The service said more funding was needed for extra vehicles and crew.
Philip Dunne called for a rethink on the allocation of NHS funding. NHS England said a review was under way and it was looking at rural areas.
The Conservative MP for Ludlow said that while extra resources locally had been used to fund paramedics and community first responders, national bodies needed "to look at the provision in rural areas".
He said: "It doesn't just apply to ambulances, it applies across the piece, that as a result of formulas set well over 10 years ago - and haven't in most cases been adjusted since - rural areas don't get a fair crack of the funding.
"We need to press for fairer funding to rural areas as we are doing across many other areas of public service - education, fire service, police service.
"All of those public services have tended to concentrate funding in areas of greater population."

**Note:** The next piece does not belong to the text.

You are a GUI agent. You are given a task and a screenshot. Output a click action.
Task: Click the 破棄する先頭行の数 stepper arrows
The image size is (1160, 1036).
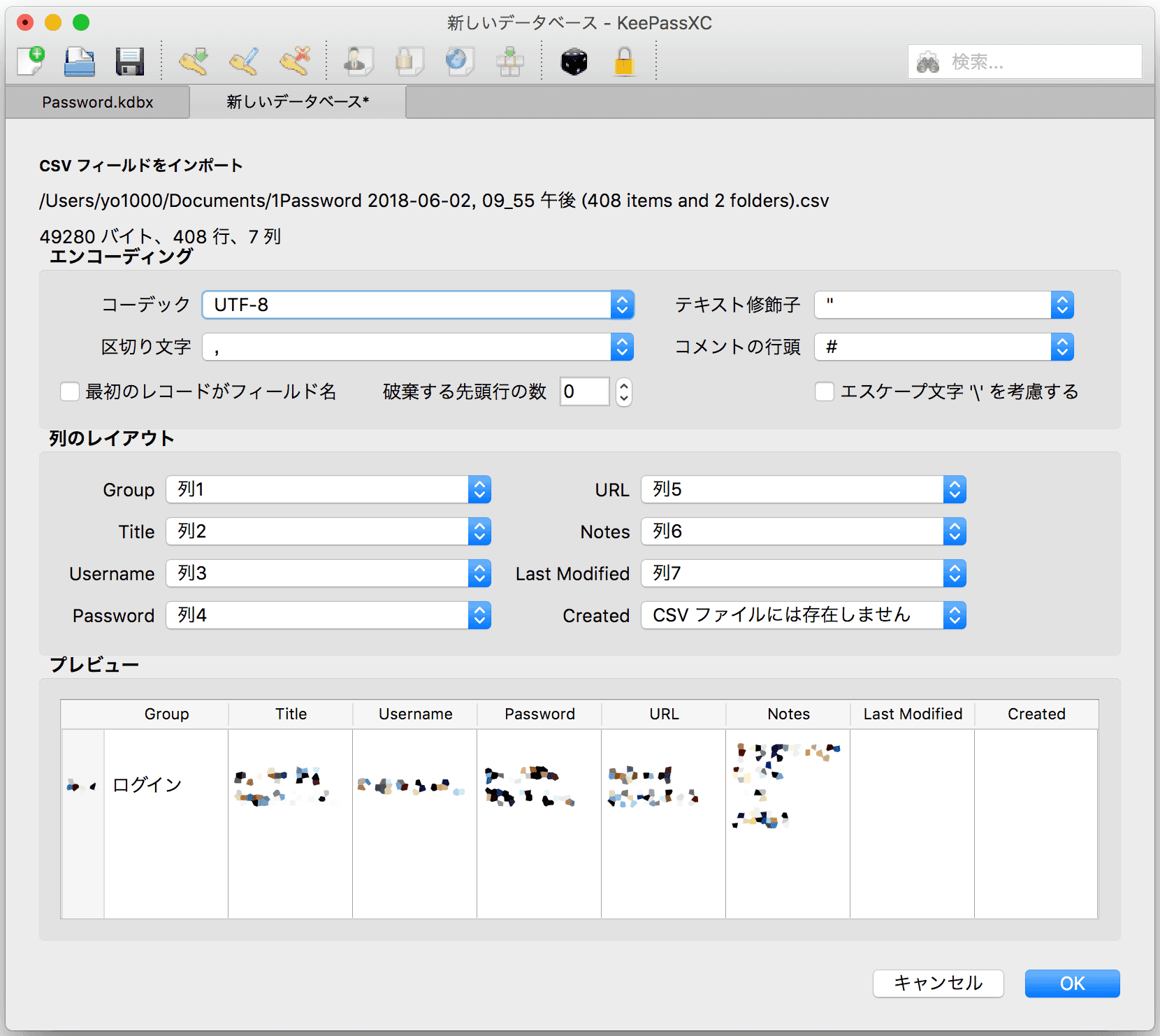(x=624, y=391)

Shropshire Clinical Commissioning Group, which allocates funding to NHS services within the county, said it was "raising awareness of the challenges" of providing services to rural areas on its current budget "at a national level".
In a statement, NHS England said it was "vital that we allocate funding in a way that ensures equal access for equal need across the country and addresses health inequalities".
It said it was already reviewing funding. "As part of this, we are looking at the impact of health costs in rural areas.
"We also need to consider the funding that CCGs get alongside other local health and social care funding including funding for primary care (such as GP services), specialised services and social care, so that together funding is right for each local area."
Mr Dunne's comments came after an elderly Shrewsbury patient was left waiting for an ambulance for more than an hour on Sunday.
WMAS apologised and described the situation as "unacceptable". It said at the time all ambulances were already on 999 calls.
It warned that such incidents "could be repeated until the resourcing situation is remedied" and called for at least two extra ambulances in the county.
Within Shropshire, WMAS is just missing NHS targets which state that 75% of the most serious cases should be attended within eight minutes.
Since April, WMAS has been reaching 73.8% of those calls within that time, although that drops to 70% when the mainly urban area of Telford is excluded.